A recent edition of a television current affairs program1 detailed how elderly Australians, many of them with only modest nest eggs, had lost up to $15 billion in recent years through dubious investment schemes.

Most of these schemes involved the provision of high-risk finance to property ventures, some involving speculative residential projects. Yet, the program found, these investments were often promoted as safe, secure, and bank-like.

In some cases, the promoters of the schemes extracted high fees (as much as 5%) from the vehicles, and engineered related-party transactions that cost the elderly clients millions—without giving them any say in the matter.

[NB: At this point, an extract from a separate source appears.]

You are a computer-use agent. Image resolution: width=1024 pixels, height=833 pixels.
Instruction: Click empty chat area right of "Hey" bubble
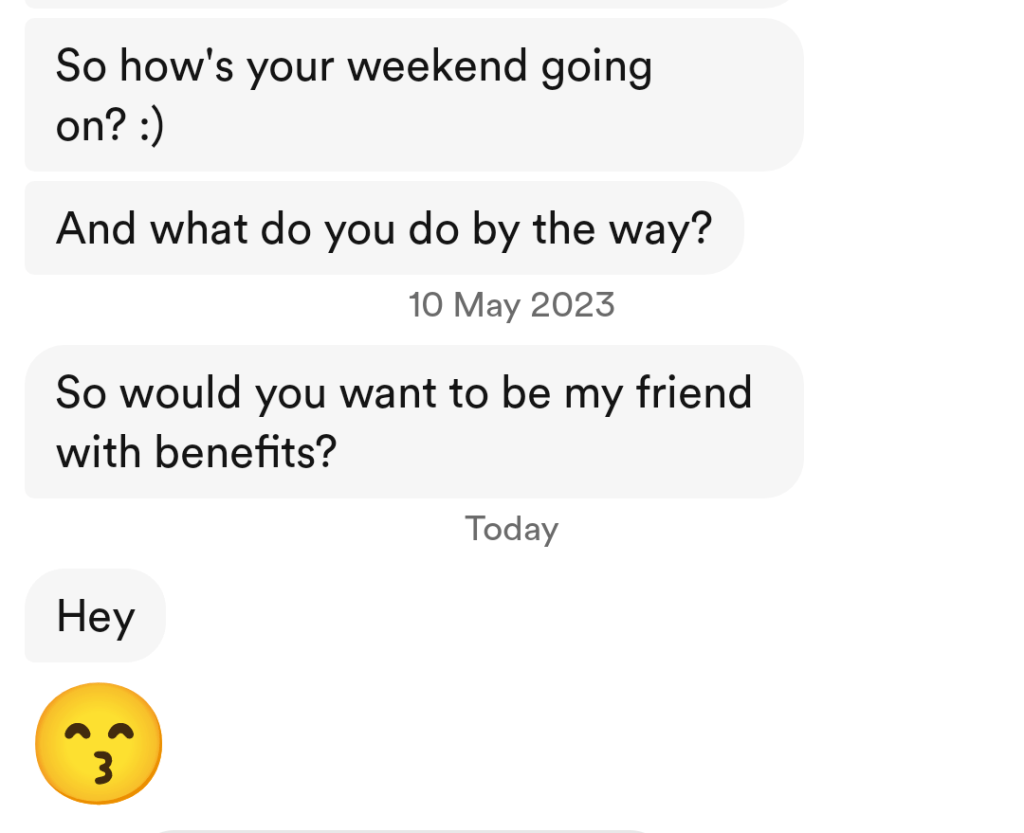pyautogui.click(x=600, y=616)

The program found that end investors often had their entire life savings in a single investment product, which meant there was no safeguard when things went wrong. On top of all this, the schemes were promoted by financial “advisors,” who earned commissions on their sales.

The wonder is that these dubious schemes continue to fleece thousands of people five years after the financial crisis exposed the folly of structured and highly conflicted mortgage finance vehicles and securities firms masquerading as banks.

In one heartbreaking moment in the program, a widow with an autistic son told how she lost $330,000 in compensation from the death of her husband after she was advised to put the money into a fund linked to a finance company that later failed.

The woman is now unable to afford the special education the boy needs and has called on her in-laws to provide emergency childcare while she works full time.

New regulations in Australia are about improving disclosure to investors and removing conflicts of interest around advice. But they have clearly come too late to help the thousands of people hurt by these collapses.

So, barring a further change in the law to protect against fraud, how can individual investors protect themselves? First, understand risk and return. If someone is offering a “low-risk” investment with a regular return well above the risk-free rate, alarm bells should go off. Return rarely comes without risk, but not all risks are worth taking. So always ensure you understand what you are investing in.

Second, diversify. It is the only free lunch you will get as an investor. Sinking your life savings into a single property scheme or mortgage fund is not diversification. That is taking a massive, speculative bet on a single asset.

It is far better for your long-term wealth if you spread your risk across a range of asset classes—domestic and developed market equities, emerging markets, local and global bonds, listed property, and cash. And within each of those asset classes, you should diversify as much as possible.

Third, fees matter. The difference made by a 1%, 2%, or 3% fee can run into hundreds of thousands of dollars over the years. Time after time, we see the rewards in these heavily marketed schemes going not to the end investors but to the promoters.

Finally, and most importantly, get truly independent advice. That means avoiding the recommendations of someone who is receiving a financial or other incentive from the provider whose product he is promoting.

A good advisor will work for you. That means understanding your risk appetites, your situation, and your investment and lifestyle goals. It means structuring a diversified portfolio that reflects your needs, not what a product provider has to sell.

The losses suffered by Australians in these schemes are tragic. Liquidators interviewed by the program had little hope that people would get much of their money back, if any. Questions were raised about the adequacy of regulation.

Ordinary investors can’t control those outcomes. But they can learn from these lessons and steer clear of anything that smells of conflicted advice, promises of high returns and low risk, lack of diversification, high fees, and slick marketing.

If we don’t learn these lessons from the experiences of others, we risk having them taught to us directly. And in those cases, the tuition bills can be substantial.


1. “A Betrayal of Trust,” Four Corners, Australian Broadcasting Corp. Television, March 4, 2013.